§ **WHAT IS NEEDED**
Please give only the number of lines in the listing below that contain "dimensions".

§ **RECORDS FOR PROCESSING**

########################################

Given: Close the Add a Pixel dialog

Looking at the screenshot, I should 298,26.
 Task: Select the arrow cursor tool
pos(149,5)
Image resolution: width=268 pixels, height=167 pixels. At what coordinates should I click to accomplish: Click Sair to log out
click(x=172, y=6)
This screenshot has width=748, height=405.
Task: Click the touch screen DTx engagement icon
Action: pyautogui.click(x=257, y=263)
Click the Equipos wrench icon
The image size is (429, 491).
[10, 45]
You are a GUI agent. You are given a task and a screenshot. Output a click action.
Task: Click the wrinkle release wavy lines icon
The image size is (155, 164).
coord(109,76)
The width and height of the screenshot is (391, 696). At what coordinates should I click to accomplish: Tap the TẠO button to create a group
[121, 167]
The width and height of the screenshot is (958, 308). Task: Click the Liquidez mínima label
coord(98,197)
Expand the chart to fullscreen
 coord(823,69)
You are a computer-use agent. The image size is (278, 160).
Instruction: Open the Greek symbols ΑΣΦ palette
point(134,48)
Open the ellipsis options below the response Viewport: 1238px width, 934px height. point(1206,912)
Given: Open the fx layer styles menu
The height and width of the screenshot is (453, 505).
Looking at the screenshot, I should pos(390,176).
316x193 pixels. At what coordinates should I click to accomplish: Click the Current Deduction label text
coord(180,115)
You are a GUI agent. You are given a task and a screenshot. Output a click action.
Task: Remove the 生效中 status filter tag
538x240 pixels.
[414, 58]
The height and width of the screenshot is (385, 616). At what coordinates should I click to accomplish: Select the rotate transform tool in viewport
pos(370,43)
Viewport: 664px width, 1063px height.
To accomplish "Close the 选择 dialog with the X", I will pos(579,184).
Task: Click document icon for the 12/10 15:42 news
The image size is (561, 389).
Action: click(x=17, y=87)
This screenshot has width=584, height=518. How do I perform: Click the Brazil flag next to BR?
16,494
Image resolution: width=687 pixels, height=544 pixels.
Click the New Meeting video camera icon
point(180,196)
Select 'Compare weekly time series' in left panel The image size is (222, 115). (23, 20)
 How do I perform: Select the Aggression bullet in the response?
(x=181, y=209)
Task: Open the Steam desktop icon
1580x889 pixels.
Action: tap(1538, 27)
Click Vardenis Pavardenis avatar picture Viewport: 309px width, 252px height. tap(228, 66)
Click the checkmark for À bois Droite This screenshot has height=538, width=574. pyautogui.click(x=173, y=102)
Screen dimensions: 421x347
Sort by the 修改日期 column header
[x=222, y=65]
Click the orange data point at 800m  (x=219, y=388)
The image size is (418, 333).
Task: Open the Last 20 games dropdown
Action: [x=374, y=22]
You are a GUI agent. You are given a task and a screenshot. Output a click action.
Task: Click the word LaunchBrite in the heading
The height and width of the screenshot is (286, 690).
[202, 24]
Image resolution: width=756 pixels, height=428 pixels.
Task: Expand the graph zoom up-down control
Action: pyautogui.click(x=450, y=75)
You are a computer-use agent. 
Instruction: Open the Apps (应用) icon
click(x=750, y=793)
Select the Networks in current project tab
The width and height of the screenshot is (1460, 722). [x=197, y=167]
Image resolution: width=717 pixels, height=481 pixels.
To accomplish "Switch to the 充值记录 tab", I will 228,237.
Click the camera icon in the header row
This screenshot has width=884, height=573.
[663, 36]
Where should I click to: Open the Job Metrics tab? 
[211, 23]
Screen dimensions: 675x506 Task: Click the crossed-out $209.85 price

########################################

§ **YOUR SOLUTION**
2